## Task details
Reproduce every record exactly.

Saved entries:

□ □ □ □ □

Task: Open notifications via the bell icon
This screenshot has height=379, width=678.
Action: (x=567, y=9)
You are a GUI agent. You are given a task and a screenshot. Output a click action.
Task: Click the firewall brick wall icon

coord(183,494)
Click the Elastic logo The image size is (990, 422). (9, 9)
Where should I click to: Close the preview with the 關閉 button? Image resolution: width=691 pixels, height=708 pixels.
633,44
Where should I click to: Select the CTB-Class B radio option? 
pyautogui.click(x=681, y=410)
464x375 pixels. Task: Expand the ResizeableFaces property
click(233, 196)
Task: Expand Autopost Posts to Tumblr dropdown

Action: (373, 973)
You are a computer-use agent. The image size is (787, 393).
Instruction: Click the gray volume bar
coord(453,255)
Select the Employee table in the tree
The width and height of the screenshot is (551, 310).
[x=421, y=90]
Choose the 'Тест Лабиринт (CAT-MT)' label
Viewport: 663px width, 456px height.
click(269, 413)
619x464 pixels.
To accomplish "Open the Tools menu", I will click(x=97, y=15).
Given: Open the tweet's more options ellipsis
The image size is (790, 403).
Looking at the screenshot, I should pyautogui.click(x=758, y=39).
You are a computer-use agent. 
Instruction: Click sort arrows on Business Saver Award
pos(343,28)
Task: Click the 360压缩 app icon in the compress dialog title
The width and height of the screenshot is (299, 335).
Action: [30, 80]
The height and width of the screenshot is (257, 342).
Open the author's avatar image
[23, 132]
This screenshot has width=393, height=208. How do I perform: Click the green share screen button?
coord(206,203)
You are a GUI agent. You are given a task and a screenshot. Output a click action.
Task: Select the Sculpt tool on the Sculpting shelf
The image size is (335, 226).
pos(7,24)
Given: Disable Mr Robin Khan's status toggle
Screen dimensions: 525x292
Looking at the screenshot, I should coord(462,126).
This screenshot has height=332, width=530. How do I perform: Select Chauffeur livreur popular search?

□ □ □ □ □

## Solved exercise
Task: Open notifications via the bell icon
This screenshot has height=379, width=678.
Action: (x=567, y=9)
You are a GUI agent. You are given a task and a screenshot. Output a click action.
Task: Click the firewall brick wall icon

coord(183,494)
Click the Elastic logo The image size is (990, 422). (9, 9)
Where should I click to: Close the preview with the 關閉 button? Image resolution: width=691 pixels, height=708 pixels.
633,44
Where should I click to: Select the CTB-Class B radio option? 
pyautogui.click(x=681, y=410)
464x375 pixels. Task: Expand the ResizeableFaces property
click(233, 196)
Task: Expand Autopost Posts to Tumblr dropdown

Action: (373, 973)
You are a computer-use agent. The image size is (787, 393).
Instruction: Click the gray volume bar
coord(453,255)
Select the Employee table in the tree
The width and height of the screenshot is (551, 310).
[x=421, y=90]
Choose the 'Тест Лабиринт (CAT-MT)' label
Viewport: 663px width, 456px height.
click(269, 413)
619x464 pixels.
To accomplish "Open the Tools menu", I will click(x=97, y=15).
Given: Open the tweet's more options ellipsis
The image size is (790, 403).
Looking at the screenshot, I should pyautogui.click(x=758, y=39).
You are a computer-use agent. 
Instruction: Click sort arrows on Business Saver Award
pos(343,28)
Task: Click the 360压缩 app icon in the compress dialog title
The width and height of the screenshot is (299, 335).
Action: [30, 80]
The height and width of the screenshot is (257, 342).
Open the author's avatar image
[23, 132]
This screenshot has width=393, height=208. How do I perform: Click the green share screen button?
coord(206,203)
You are a GUI agent. You are given a task and a screenshot. Output a click action.
Task: Select the Sculpt tool on the Sculpting shelf
The image size is (335, 226).
pos(7,24)
Given: Disable Mr Robin Khan's status toggle
Screen dimensions: 525x292
Looking at the screenshot, I should coord(462,126).
This screenshot has height=332, width=530. How do I perform: Select Chauffeur livreur popular search?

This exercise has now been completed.